Любомирские занимали большую трехкомнатную квартиру на седьмом этаже в доме на одной из Тверских-Ямских улиц. Это была уже не та демократичная двушка на ВДНХ, которую они снимали много лет назад, в начале своей совместной жизни, и где нами были выпиты литры чая и водки. Это была буржуазная квартира с полами, покрытыми хорошим дубовым паркетом, с вычурными бронзовыми кранами в ванной и дорогой встроенной техникой на просторной хайтечной кухне…
Народу в квартире собралось много. Я вспомнил, как Марина сказала мне по телефону, что будут только «наши». Теперь я увидел, что мы с ней понимали это слово немного по-разному. Люди стояли и сидели повсюду – в коридоре, в гостиной, в кабинете и даже в спальне. Был не только ближний круг, но и весьма «дальний». Я различил в толпе пару депутатов Госдумы, одного министра, руководившего не слишком важным министерством, трех-четырех дипломатов. Миша Буткевич, возглавивший после Любомирского «Проект», разговаривал с каким-то раввином. Я налил себе полстакана виски и поклялся не напиваться, но уже скоро понял, что сделать это будет нелегко. Я знал гостей через одного, и всякий норовил остановить меня и помянуть Вячеслава Сергеевича. Многие, как я и ожидал, уже хорошо приложились. Сначала я нос к носу столкнулся с Сашей Калининым с Первого канала…

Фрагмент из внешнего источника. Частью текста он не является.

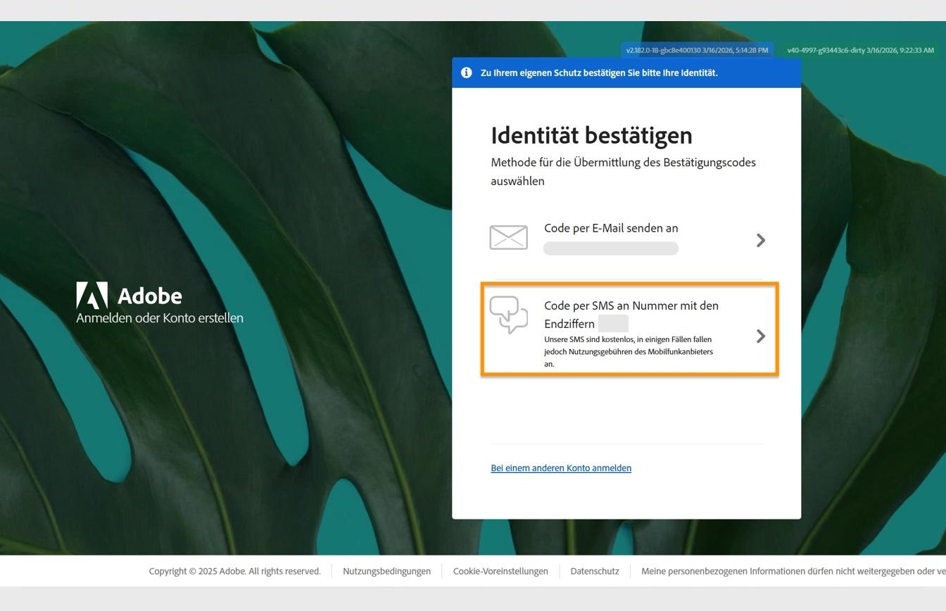Click the blue identity confirmation banner
Screen dimensions: 946x611
626,73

– О, старик, привет! Как ты?..
– Да, нормально. А ты как в своем говноящике?..
– Да настоебало все, ты не представляешь как…
– А че не бросишь?..
– А деньги, старик? А ипотека?..
– Вот за что люблю тебя, Сан Саныч, так это за то, что не врешь, – гоняешь говно по трубам за деньги!..
– Натурально…
– Как дети?..
– Тина в магистратуре в Лондоне…
– Тина – это твоя старшая?..
– Ну да!..
– А младшая Вика, правильно?..
– Правильно, еще в школе учится…
– Ну, держись, Саныч, не помирай, тебе вон девок твоих еще тянуть…
– Это точно! Ну, давай за Славу! Хороший был мужик…
– Давай. Хороший…
Не успел я отойти от Калинина, как кто-то схватил меня сзади за рукав. Я обернулся и увидел своего старого знакомого – фотографа Виталика Неумержицкого…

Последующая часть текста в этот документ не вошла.